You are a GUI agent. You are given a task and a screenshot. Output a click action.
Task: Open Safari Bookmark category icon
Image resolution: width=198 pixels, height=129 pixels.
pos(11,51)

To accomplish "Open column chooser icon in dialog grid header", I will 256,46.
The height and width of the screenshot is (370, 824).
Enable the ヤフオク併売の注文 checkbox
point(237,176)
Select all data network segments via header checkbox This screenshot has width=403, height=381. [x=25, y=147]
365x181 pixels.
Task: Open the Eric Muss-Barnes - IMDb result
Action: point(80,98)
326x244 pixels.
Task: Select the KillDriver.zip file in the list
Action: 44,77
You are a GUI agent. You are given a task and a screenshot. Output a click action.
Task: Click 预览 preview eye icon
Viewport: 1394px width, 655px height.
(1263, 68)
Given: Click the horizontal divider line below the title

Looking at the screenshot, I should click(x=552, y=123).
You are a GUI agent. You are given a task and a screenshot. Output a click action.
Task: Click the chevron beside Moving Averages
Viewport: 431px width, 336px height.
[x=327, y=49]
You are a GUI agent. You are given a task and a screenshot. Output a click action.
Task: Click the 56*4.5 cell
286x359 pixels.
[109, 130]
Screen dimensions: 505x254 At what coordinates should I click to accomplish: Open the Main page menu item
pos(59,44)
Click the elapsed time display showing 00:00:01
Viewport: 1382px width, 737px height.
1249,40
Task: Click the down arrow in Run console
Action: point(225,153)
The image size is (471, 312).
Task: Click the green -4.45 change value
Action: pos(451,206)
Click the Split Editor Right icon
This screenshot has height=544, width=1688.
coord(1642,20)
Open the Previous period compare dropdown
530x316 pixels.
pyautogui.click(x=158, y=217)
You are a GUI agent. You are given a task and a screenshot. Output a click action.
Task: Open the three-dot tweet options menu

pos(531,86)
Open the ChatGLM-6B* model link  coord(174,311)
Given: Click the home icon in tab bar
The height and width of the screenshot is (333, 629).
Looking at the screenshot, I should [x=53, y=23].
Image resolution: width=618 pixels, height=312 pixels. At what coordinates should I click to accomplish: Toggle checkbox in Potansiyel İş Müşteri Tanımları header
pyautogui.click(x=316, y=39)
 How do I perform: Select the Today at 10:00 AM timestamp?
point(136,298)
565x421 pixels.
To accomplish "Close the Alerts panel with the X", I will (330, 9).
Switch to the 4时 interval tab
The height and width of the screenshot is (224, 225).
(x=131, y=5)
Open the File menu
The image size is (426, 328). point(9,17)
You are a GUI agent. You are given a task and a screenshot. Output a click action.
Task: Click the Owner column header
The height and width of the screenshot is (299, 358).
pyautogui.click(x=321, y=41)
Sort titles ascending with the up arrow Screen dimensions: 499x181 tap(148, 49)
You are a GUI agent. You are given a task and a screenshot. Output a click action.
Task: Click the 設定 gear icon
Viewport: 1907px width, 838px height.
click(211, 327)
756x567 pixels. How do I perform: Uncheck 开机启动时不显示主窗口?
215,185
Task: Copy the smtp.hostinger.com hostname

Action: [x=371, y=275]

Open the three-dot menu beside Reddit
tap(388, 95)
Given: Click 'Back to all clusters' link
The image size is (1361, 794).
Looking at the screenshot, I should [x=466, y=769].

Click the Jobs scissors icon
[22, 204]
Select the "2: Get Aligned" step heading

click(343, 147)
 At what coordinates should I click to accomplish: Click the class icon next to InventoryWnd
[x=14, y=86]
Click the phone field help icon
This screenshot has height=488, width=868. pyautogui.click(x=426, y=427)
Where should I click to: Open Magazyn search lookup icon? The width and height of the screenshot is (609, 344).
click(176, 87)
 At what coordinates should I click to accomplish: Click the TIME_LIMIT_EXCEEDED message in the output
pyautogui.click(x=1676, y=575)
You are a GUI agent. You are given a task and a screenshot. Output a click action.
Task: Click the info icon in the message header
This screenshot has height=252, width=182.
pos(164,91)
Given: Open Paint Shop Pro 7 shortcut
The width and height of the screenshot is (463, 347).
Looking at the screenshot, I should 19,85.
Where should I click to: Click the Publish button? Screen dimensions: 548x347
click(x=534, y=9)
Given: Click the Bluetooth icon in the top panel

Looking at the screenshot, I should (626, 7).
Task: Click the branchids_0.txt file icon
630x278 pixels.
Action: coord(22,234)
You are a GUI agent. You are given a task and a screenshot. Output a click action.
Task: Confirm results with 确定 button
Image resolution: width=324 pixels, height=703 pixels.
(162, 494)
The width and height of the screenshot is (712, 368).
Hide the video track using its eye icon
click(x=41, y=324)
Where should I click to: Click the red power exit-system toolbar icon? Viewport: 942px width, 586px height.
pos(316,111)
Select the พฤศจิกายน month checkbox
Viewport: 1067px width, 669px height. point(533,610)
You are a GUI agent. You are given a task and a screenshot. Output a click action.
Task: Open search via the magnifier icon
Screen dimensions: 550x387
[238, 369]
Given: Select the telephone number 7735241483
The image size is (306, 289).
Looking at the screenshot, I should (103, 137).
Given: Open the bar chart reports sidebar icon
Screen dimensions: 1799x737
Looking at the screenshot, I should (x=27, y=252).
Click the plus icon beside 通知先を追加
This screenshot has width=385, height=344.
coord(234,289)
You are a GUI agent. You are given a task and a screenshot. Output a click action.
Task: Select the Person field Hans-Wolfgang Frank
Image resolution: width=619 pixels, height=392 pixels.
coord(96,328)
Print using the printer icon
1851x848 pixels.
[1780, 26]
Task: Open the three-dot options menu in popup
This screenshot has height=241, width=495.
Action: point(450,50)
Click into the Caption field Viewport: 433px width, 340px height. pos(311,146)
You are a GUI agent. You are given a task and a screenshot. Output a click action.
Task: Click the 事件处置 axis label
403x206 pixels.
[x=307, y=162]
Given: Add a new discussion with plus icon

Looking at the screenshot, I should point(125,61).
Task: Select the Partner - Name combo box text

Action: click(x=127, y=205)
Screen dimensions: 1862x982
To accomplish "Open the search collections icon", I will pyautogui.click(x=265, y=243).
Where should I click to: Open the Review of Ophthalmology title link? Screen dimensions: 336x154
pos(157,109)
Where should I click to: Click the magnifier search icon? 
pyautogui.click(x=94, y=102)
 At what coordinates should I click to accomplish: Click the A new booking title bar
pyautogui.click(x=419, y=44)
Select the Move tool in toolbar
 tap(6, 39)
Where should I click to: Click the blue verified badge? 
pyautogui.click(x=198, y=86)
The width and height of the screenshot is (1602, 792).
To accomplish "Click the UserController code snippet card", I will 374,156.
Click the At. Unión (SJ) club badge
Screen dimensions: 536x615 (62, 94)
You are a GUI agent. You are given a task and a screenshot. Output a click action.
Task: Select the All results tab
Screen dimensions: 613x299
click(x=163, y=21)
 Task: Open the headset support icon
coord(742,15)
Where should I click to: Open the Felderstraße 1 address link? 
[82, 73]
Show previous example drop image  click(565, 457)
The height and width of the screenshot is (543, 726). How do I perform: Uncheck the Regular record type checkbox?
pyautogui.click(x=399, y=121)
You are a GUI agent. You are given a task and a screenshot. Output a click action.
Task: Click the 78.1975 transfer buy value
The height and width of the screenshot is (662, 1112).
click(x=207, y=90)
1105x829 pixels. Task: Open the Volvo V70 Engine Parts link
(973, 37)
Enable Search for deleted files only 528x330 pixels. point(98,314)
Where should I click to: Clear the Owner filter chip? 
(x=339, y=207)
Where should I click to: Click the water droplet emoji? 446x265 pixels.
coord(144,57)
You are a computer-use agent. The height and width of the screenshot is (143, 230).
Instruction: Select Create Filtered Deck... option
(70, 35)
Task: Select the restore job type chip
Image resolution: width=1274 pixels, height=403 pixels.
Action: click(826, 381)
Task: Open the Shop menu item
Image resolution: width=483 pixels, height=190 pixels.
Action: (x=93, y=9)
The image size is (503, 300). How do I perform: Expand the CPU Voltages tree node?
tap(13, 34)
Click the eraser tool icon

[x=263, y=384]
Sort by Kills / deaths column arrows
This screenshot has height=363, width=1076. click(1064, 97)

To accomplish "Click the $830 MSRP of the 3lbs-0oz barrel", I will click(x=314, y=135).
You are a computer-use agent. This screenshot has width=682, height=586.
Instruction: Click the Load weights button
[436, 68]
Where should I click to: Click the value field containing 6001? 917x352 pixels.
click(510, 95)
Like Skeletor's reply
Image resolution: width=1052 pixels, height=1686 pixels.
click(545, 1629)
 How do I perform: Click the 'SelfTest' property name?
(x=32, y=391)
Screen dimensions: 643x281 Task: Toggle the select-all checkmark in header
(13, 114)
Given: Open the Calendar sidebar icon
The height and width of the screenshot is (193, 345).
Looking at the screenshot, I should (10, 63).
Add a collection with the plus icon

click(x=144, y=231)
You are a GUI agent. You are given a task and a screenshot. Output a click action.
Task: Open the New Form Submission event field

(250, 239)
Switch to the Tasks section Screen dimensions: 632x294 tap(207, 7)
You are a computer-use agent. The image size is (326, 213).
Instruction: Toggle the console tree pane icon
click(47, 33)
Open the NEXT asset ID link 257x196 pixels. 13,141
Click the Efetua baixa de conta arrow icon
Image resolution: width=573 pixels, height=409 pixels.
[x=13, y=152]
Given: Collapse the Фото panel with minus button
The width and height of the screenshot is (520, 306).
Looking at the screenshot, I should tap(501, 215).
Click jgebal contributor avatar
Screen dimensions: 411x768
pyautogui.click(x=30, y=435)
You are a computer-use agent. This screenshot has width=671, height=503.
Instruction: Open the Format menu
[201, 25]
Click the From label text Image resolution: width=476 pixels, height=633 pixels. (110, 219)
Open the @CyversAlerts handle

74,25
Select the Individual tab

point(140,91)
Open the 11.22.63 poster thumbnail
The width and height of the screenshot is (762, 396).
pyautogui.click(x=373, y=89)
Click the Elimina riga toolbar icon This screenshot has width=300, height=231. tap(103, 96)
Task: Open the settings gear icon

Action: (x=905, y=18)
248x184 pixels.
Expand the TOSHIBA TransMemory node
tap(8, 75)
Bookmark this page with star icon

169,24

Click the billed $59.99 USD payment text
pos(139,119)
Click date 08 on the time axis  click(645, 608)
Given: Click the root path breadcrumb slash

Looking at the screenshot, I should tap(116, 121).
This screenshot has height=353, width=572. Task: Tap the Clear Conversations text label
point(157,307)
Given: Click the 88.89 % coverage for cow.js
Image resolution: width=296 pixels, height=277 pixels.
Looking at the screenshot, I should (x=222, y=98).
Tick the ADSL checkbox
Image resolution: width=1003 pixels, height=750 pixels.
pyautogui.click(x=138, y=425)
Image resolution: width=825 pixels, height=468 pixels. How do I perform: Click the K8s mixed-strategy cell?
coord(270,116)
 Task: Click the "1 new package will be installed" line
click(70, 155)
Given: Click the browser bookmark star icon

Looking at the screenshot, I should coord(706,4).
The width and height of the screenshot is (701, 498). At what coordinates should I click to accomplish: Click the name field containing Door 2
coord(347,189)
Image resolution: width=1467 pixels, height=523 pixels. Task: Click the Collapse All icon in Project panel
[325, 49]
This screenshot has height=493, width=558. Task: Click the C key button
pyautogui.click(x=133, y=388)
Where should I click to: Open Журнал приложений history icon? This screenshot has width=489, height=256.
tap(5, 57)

(TASK TO CARRY OUT)
Copy the lines from the entries above in which the word "Switch" appears.

(YOUR SOLUTION)
Switch to the 4时 interval tab
Switch to the Tasks section Screen dimensions: 632x294 tap(207, 7)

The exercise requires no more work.